Então sabemos o que pode funcionar. É apenas uma questão de construir a infraestrutura certa e ter as soluções de software certas.
Você fala sobre isso em seu livro Energy's Digital Future. O que os países precisam fazer para facilitar essas soluções? Eu tenho um capítulo no meu livro chamado "Alexa:Beam Me Up Clean Energy". É sobre como, com todos esses dispositivos e máquinas que conversam entre si, poderíamos usar essas tecnologias para queimar menos energia sem alterar nossa qualidade de vida. Os produtos podem ser impressos em 3D localmente sob demanda, nossos dispositivos inteligentes podem desligar máquinas que não estamos usando e nossas casas e veículos podem alimentar o excesso de energia de volta às concessionárias locais para equilibrar a rede.
Mas isso só vai funcionar se tivermos a estrutura regulatória para fazer com que essas tecnologias funcionem a nosso favor e não contra nós.
Se vou dar à minha companhia de eletricidade o direito de desligar todos os meus aparelhos não essenciais, porque indiquei no meu aplicativo inteligente que estou no meu escritório, tenho que ter certeza de que essa informação será mantida em sigilo . Precisamos de proteções para meus dados de uso de energia e também preciso saber que meu fornecimento de energia doméstico não pode ser hackeado e cortado pela Internet.
Você está imaginando um mundo onde teríamos essa tecnologia para nos ajudar a usar menos energia, além de obter mais energia de fontes renováveis. Parece uma tarefa avassaladora. O que o deixa otimista de que podemos fazer isso? O COVID foi um choque terrível, mas também foi uma oportunidade. Em todo o mundo, fomos forçados a abandonar nossas práticas habituais. E a pergunta agora é:para onde vamos voltar? Podemos olhar para estilos de vida que levem em consideração as mudanças climáticas e otimizem nossa atividade para reduzir a quantidade de resíduos, a quantidade de energia que usamos e a quantidade de coisas que compramos?
No contexto das negociações climáticas globais, parece muito avassalador pensar em como você faria isso. Mas quando penso em novas tecnologias digitais como automação, inteligência artificial e internet das coisas, e como usá-las tanto para conveniência quanto para o meio ambiente, fica um pouco mais fácil.

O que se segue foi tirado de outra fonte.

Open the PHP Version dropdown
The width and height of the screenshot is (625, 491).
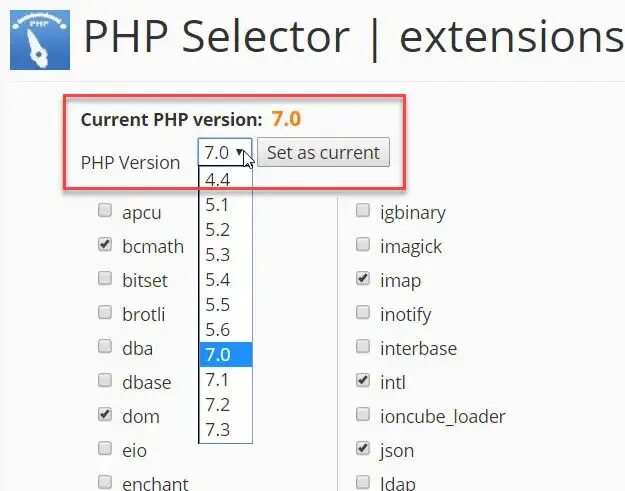point(225,152)

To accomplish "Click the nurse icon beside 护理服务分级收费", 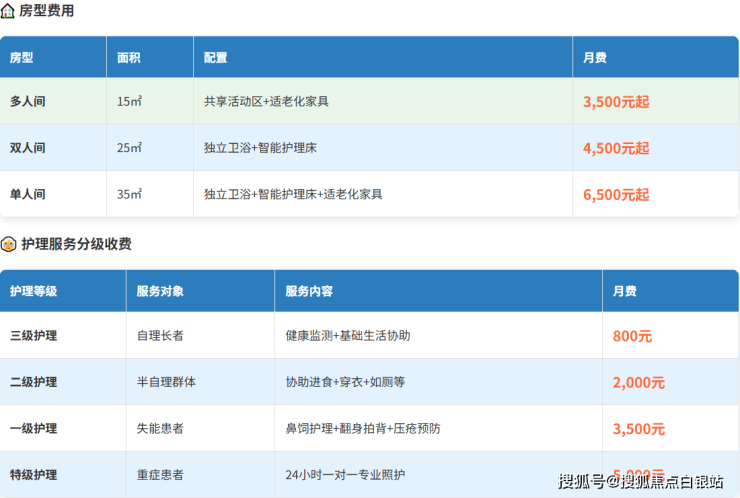I will (x=8, y=244).
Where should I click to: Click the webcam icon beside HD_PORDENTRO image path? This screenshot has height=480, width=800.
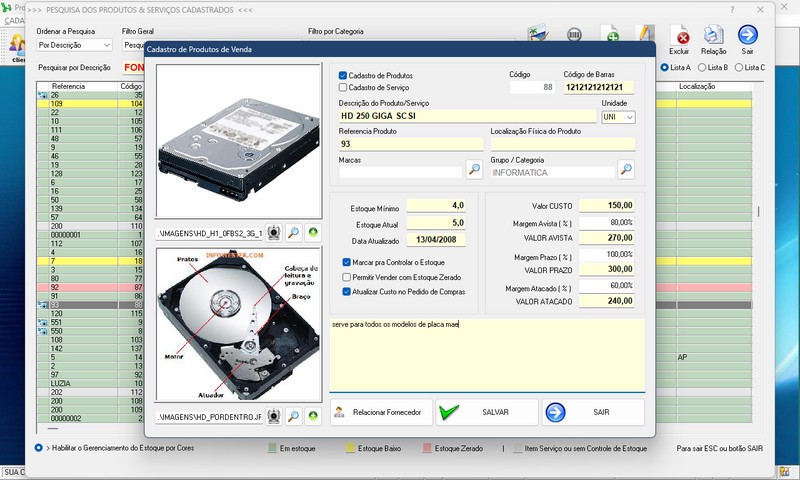274,415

Temos energias renováveis muito mais econômicas do que tínhamos nos anos 80 e 90. Investimos tempo e esforço no desenvolvimento desses tipos de soluções digitais e de outros tipos que tornam a implantação de energias renováveis mais fácil e confiável. Nós percorremos um longo caminho.
Há esse senso de urgência de que não chegamos longe o suficiente, rápido o suficiente. Mas estamos em uma posição melhor para avançar rápido hoje do que nunca. E é nisso que realmente precisamos nos concentrar e pensar em como permitir esse último grande impulso para a energia líquida zero.